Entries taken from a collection
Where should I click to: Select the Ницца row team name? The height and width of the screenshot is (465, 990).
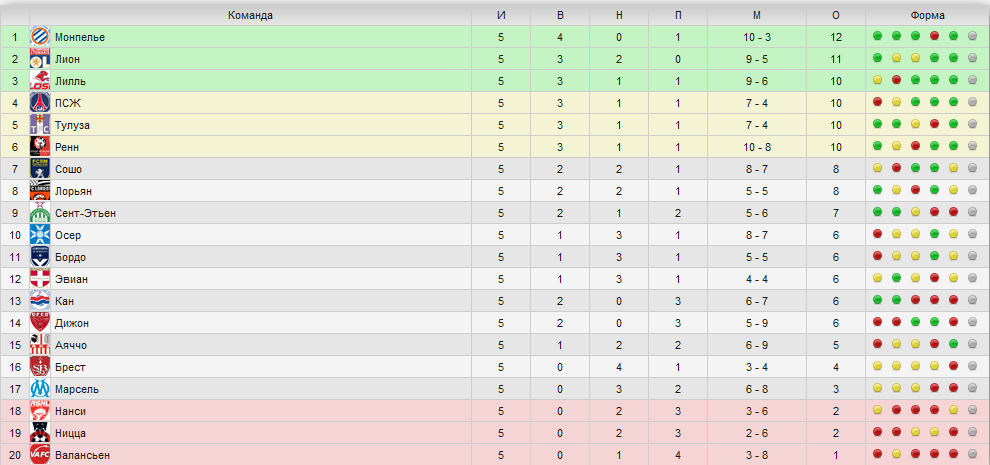tap(70, 433)
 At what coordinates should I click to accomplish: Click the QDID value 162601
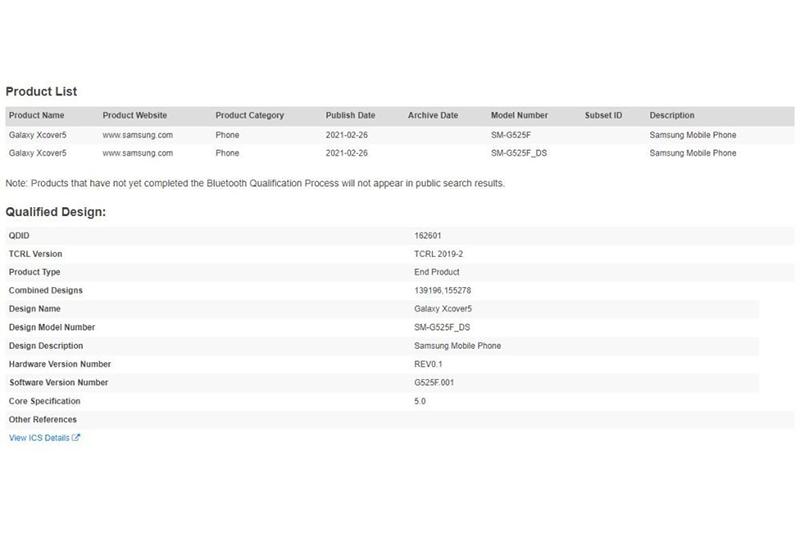coord(427,236)
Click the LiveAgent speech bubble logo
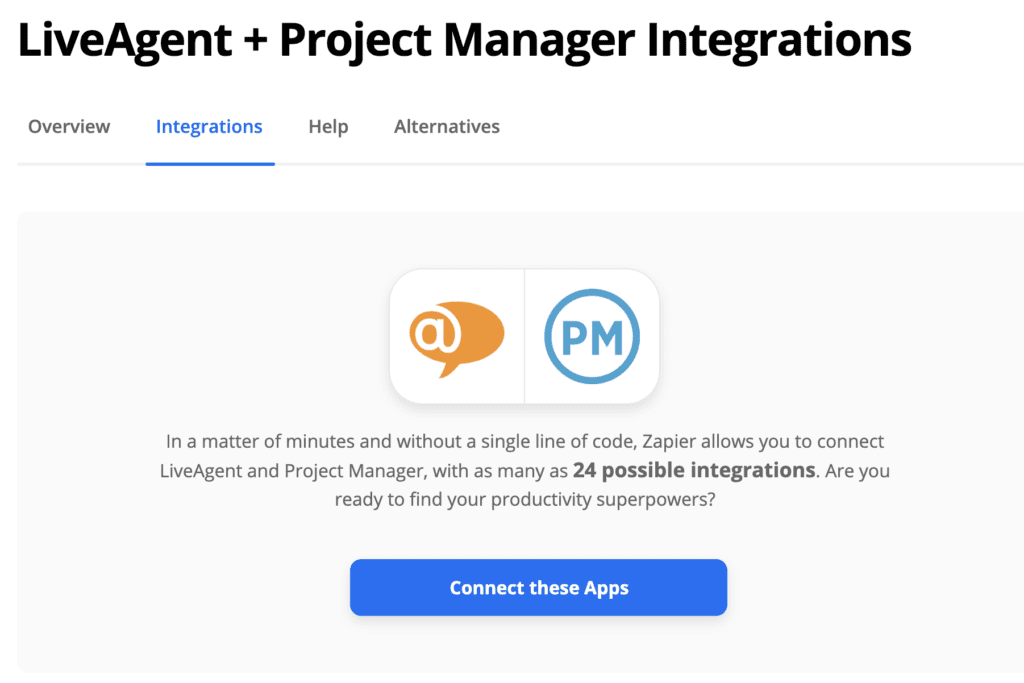 pyautogui.click(x=458, y=336)
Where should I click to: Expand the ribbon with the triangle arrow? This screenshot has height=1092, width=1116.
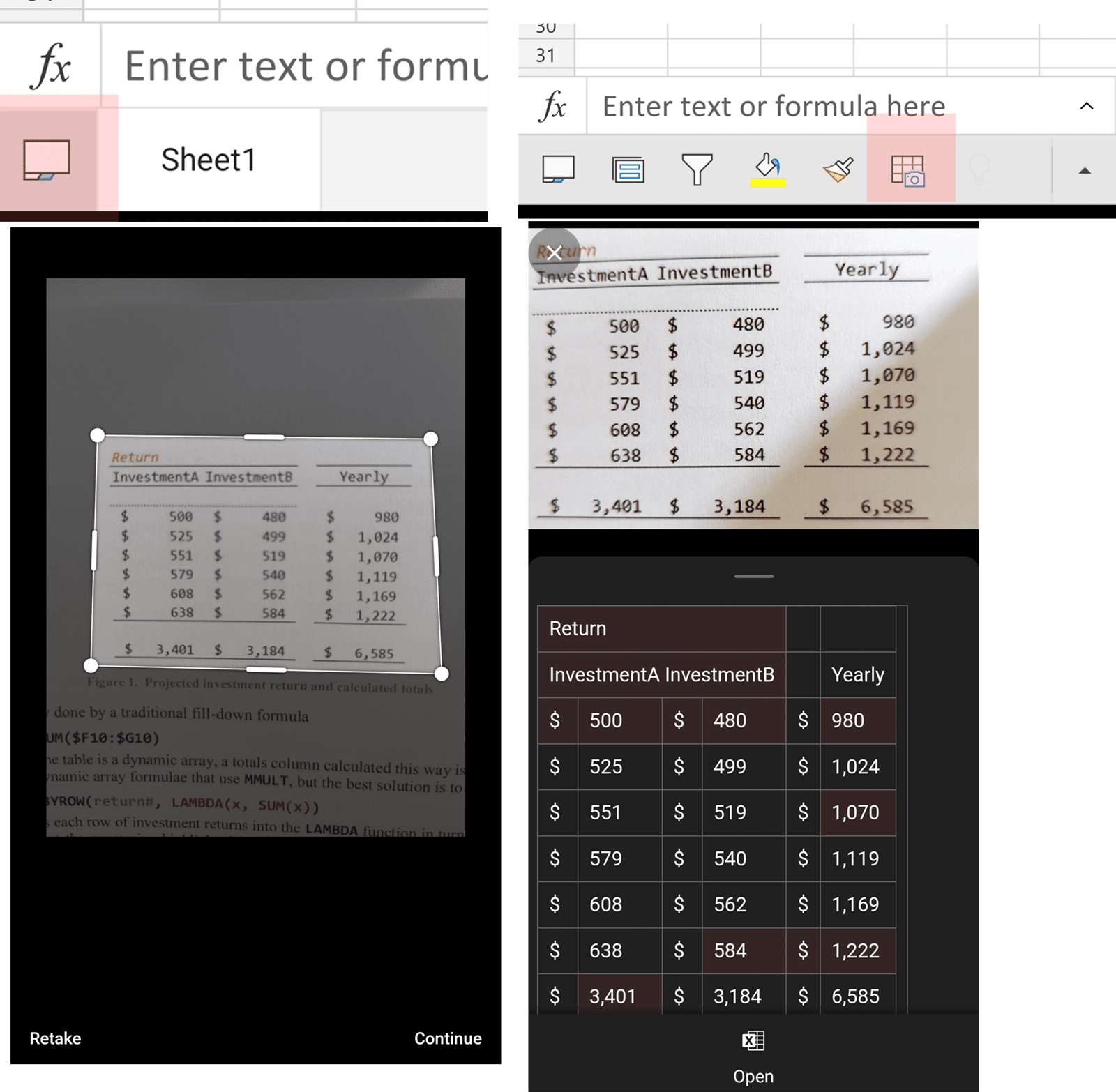1085,171
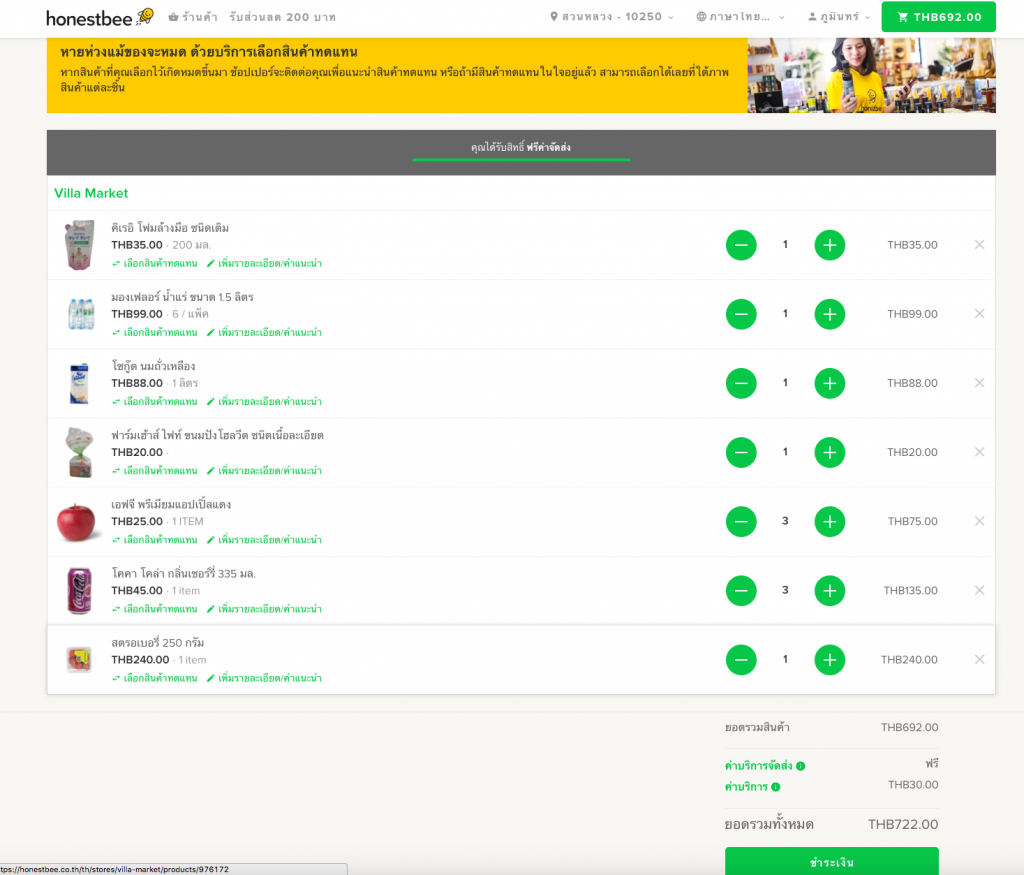Click the honestbee logo
The image size is (1024, 875).
click(x=99, y=17)
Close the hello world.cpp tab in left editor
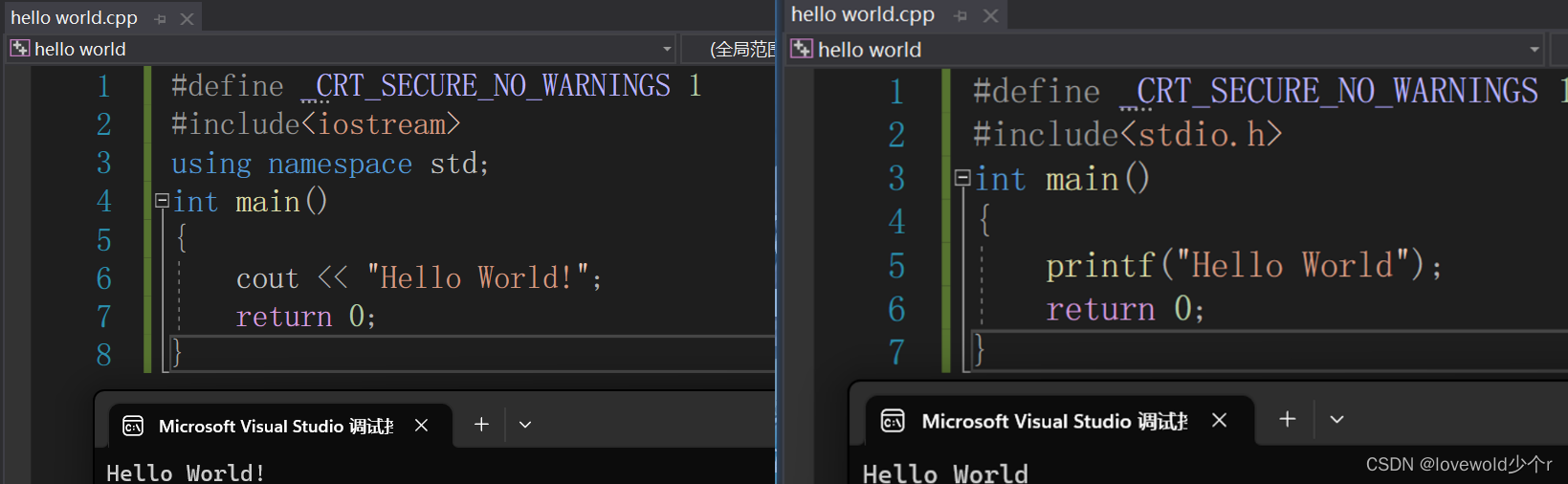Screen dimensions: 1568x484 tap(188, 18)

◆ **TASK DIRECTIONS**
Output the entries verbatim but drop the images.

◆ **ANSWER AREA**
Where should I click to: Select the Ницца row team name? The height and width of the screenshot is (465, 990).
tap(70, 433)
 At what coordinates should I click to accomplish: Click the QDID value 162601
coord(427,236)
Click the LiveAgent speech bubble logo
 pyautogui.click(x=458, y=336)
Where should I click to: Expand the ribbon with the triangle arrow? This screenshot has height=1092, width=1116.
1085,171
Click the honestbee logo
The image size is (1024, 875).
click(x=99, y=17)
Close the hello world.cpp tab in left editor
Screen dimensions: 1568x484 tap(188, 18)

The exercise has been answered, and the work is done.